Triton Inference Server Performance Test Method

Triton Inference Server (TIS) is another serving method supported by LMDeploy besides from api_server. Its performance testing methods and metrics are similar to those of api_server.

The evaluation script is profile_serving.py. Before running it, please install the lmdeploy precompiled package, download the evaluation script and the test dataset:

pip install 'lmdeploy[serve]>=0.1.0a1'
git clone --depth=1 https://github.com/InternLM/lmdeploy
cd lmdeploy/benchmark
wget https://huggingface.co/datasets/anon8231489123/ShareGPT_Vicuna_unfiltered/resolve/main/ShareGPT_V3_unfiltered_cleaned_split.json

During performance test, a specific model needs to be inputted. We recommend converting the model into turbomind format via lmdeploy convert, then proceed with testing. The reason is to conveniently adjust the parameters of the inference engine in order to achieve better performance, such as batch size (max_batch_size), K/V cache size (max_cache_entry_count), etc.
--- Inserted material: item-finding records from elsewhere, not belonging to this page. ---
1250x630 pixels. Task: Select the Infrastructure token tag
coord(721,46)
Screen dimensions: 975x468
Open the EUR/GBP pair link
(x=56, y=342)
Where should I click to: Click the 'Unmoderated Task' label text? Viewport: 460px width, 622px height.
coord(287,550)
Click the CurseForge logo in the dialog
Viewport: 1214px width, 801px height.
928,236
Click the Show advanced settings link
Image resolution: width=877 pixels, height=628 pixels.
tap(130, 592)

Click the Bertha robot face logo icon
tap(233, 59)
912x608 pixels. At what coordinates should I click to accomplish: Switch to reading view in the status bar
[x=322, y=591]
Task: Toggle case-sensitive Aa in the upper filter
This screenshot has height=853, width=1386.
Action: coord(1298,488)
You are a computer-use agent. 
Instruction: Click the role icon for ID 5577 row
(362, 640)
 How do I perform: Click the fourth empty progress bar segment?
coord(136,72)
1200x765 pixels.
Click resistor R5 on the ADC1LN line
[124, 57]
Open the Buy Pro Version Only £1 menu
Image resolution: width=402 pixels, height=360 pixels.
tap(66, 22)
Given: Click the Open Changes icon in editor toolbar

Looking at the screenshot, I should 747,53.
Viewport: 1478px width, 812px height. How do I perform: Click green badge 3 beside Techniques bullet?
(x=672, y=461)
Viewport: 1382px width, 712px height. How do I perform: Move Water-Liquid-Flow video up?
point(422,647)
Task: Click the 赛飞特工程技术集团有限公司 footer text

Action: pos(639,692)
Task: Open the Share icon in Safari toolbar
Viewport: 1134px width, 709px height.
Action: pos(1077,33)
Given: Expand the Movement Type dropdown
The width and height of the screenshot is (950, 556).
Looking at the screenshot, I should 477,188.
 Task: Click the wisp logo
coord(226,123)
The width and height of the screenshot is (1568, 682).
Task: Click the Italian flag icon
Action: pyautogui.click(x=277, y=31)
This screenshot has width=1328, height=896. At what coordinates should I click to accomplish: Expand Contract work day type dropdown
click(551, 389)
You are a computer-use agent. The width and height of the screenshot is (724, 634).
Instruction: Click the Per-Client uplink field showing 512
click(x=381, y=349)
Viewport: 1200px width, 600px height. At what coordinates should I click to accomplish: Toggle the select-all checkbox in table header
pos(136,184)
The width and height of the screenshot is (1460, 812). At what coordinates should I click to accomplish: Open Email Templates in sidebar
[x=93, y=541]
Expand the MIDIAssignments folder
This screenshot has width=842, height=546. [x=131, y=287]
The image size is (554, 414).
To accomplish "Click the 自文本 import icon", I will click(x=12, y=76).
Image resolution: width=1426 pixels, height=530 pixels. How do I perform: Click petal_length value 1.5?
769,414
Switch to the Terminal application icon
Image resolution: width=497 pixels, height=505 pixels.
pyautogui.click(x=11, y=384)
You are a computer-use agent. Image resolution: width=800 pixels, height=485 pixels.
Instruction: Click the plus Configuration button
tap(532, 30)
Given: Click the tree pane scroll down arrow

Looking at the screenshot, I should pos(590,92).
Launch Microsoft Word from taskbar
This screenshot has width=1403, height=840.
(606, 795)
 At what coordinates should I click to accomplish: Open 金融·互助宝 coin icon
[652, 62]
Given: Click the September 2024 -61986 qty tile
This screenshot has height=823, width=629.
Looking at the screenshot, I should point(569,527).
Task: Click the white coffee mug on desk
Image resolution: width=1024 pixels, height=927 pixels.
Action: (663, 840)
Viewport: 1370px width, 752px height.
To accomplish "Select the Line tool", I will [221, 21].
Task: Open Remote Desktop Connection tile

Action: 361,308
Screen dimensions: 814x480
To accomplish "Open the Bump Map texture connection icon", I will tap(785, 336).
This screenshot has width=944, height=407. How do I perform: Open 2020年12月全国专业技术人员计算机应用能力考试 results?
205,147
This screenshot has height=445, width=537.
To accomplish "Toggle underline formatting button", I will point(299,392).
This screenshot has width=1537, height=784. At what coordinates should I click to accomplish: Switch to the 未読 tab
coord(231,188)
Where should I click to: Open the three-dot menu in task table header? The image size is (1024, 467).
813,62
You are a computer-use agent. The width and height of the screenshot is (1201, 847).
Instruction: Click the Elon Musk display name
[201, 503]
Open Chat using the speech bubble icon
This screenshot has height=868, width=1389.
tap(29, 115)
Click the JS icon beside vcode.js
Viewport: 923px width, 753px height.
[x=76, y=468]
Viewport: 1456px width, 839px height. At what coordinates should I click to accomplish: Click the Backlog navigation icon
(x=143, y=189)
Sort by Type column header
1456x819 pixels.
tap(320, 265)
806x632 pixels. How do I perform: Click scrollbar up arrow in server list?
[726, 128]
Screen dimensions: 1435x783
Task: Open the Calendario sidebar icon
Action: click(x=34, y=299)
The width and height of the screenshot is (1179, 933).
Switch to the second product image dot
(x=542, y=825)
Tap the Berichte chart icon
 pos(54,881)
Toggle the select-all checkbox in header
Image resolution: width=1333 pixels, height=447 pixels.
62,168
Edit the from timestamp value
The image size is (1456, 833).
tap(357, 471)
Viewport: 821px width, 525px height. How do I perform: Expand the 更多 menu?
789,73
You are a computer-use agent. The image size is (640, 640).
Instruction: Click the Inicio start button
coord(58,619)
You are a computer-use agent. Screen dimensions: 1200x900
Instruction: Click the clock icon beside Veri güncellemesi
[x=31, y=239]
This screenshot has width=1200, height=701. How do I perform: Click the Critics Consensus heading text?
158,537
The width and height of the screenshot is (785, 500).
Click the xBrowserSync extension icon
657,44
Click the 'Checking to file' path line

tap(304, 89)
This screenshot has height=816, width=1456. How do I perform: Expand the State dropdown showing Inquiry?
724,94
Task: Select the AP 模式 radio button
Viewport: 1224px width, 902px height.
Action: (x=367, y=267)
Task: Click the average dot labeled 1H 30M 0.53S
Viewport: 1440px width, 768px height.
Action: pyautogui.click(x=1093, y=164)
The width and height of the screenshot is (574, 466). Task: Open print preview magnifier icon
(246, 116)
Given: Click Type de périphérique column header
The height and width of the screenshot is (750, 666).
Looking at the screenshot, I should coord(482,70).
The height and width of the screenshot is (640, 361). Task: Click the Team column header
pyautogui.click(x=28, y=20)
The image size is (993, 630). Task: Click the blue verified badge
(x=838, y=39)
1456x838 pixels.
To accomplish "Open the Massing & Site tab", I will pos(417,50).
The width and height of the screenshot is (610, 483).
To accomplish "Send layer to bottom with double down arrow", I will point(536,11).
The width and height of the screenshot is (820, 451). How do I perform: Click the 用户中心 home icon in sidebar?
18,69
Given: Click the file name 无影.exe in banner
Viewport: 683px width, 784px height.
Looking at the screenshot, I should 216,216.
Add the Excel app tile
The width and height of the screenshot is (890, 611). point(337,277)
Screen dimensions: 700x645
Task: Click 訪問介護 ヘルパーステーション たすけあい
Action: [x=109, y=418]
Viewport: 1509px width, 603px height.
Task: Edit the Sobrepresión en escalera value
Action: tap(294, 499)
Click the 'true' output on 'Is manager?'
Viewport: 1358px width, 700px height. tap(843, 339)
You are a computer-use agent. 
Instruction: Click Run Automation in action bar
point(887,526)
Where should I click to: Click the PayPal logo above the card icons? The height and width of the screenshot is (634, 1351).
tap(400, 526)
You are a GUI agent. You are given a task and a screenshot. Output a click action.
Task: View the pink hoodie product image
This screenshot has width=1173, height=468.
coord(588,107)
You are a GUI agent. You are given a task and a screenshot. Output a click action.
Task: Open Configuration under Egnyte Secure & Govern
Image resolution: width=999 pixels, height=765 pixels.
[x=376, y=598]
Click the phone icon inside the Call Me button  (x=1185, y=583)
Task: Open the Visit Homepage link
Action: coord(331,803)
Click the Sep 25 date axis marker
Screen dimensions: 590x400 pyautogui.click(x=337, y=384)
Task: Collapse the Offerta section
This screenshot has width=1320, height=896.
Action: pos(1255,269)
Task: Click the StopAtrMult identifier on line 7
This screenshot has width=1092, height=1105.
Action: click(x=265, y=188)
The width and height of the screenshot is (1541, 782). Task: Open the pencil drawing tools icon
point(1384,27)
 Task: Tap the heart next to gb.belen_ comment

For detailed explanations of these parameters, please refer to here.

In the following sections, we assume the model is in turbomind format.

Metrics

LMDeploy records the performance metrics like first token latency, token throughput (tokens/s) and request throughput (RPM)

first_token_latency is only reported in the case of streaming inference.

The formula for calculating token throughput is:

$$ TokenThroughput=Number\ of\ generated\ tokens/TotalTime $$

And the formula for calculating request throughput is:

$$ RPM(request\ per\ minute)=Number\ of\ prompts/TotalTime * 60 $$

Total time includes prefill time.

Example

We take internlm-7b as an example. The entire benchmark procedure is:

pip install 'lmdeploy[serve]>=0.1.0a1'
git clone --depth=1 https://github.com/InternLM/lmdeploy
cd lmdeploy/benchmark
wget https://huggingface.co/datasets/anon8231489123/ShareGPT_Vicuna_unfiltered/resolve/main/ShareGPT_V3_unfiltered_cleaned_split.json

# get internlm-7b from huggingface and convert it to turbomind format
lmdeploy convert internlm internlm/internlm-7b --dst-path ./internlm-7b

# launch server
bash ./internlm-7b/service_docker_up.sh

# open another terminal and run the following command in the directory `lmdeploy/benchmark`
python3 ./profile_serving.py 0.0.0.0:33337 ./internlm-7b/triton_models/tokenizer ./ShareGPT_V3_unfiltered_cleaned_split.json

Command details

python3 profile_serving.py <server_addr> <tokenizer_path> <dataset> <optional arguments>

The required parameters are:

  • server_addr

    The address of api_server with format {server_ip}:{server_port}

  • tokenizer_path

    The path of the tokenizer model, which is used to encode the dataset to get the token size of prompts and responses

  • dataset

    The path of the downloaded dataset

Optional arguments are listed as below:

  • --concurrency

    It represents the number of request threads with default value 32. Requests of concurrent threads will be batched by the inference engine. It is recommended that concurrency does not exceed the max_batch_size in config.ini, nor should it exceed the number of inference instances in triton_models. Otherwise, the excess requests will wait in the inference queue.

    The configuration item for the number of inference instances is instance_group, which is located in the file {model_path}/triton_models/interactive/config.pbtxt, and the default is 48.

  • --num-prompts

    The number of sampled prompts from dataset to process. The default is 1000. It is suggested 2000 when concurrency >= 64

  • --top_k--top_p and --temperature

    They are used to sample the generated token_id.

  • --stream_output

    Indicator for streaming output. The default is True.

  • --csv

    The path of a csv file to save the result with default value ../profile_tis.csv

  • --seed

    It is the seed used in sampling prompts from dataset with default value 0.